While capitalist globalization has been used by large corporations in North America, Western Europe, and Japan as a battering ram against quality unionized jobs at home and abroad, it has also tied together the interests of millions of workers across national borders. In August, the Teamsters, other trade unionists and supporters, including union representatives of InBev workers from Brazil, Canada, and Belgium, rallied in St. Louis to defend Anheuser-Busch jobs. The Teamsters announced at the rally that they would be joining an international union that will unite InBev workers in every country, the International Union of Food Workers (IUF).
Paul Garver of the IUF stated at the rally, “InBev workers worldwide are building a strong, unified voice to ensure fair treatment at the breweries and in our communities.” This declaration marks a big step forward.

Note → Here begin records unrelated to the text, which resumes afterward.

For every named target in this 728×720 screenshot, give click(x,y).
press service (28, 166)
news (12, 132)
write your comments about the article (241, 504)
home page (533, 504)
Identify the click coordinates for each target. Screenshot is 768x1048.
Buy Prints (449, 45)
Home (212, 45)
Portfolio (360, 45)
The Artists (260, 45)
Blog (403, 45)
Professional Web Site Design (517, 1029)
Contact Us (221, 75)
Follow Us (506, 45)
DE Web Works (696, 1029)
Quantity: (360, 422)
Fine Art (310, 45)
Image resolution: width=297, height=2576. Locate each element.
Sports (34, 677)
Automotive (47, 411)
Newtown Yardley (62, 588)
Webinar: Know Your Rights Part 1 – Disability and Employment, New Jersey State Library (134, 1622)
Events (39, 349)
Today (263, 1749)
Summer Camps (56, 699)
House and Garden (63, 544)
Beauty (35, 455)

However, if this International Union is to become something more than a symbolic gesture, it should allow InBev workers to bargain collectively and simultaneously with InBev worldwide, and if need be, strike together. The way to fight capitalist globalization is with workers’ internationalism. InBev operates more than 100 breweries in 30 countries, and has “cut costs” to the bone everywhere it operates. By linking up with other InBev workers in Europe, Asia, North America and Latin America, U.S. workers could exercise their collective bargaining power on an international scale and confront their common enemy together to defend all InBev workers’ jobs, wages, conditions and benefits.
At the same rally, workers held signs stating: “InBev: Keep Your Promises!” From the stage, Teamsters officials demanded that InBev “keep its promises” and announced that they would demand a contract provision that InBev keep its 12 U.S. breweries open. While the InBev bosses have so far said that the they plan to keep all of the breweries open, InBev’s “promises” are empty. The company has $44 billion dollars in new debt as a result of the buyout, which it will have to repay while continuing to make its investors profits. This means that further jobs cuts and even brewery closings are more likely than not. The only way to make InBev keep its “promises” is to force them to do so. This means preparing for a serious struggle.
Ultimately, the only way to really defend Budweiser jobs and the communities that depend on them is to nationalize Anheuser-Busch, placing the breweries under public ownership to be managed democratically by its workers and community representatives. Anheuser – Busch reported profits in June of $664.3 million, but on a capitalist basis this huge sum of money will just go towards further enriching a tiny, wealthy group of owners, CEOs and big investors. By eliminating the profit motive, this money could instead be put towards improving the quality of the beer, production, raising wages, hiring more workers and for the needs of working class communities in the form of health, education and other funding.
By nationalizing Anheuser-Busch under democratic workers’ control and eliminating the profit motive, workers would not only be able to keep their jobs, but many more jobs could be created, wages could be raised and a 30 hour work week with no loss in pay could be instituted. A nationalized Budweiser, producing for needs rather than profit, would lower costs to the consumer to the benefit of all working class people being pinched by sky-rocketing food and gas prices. Then we can truly say that “This Bud’s for You!”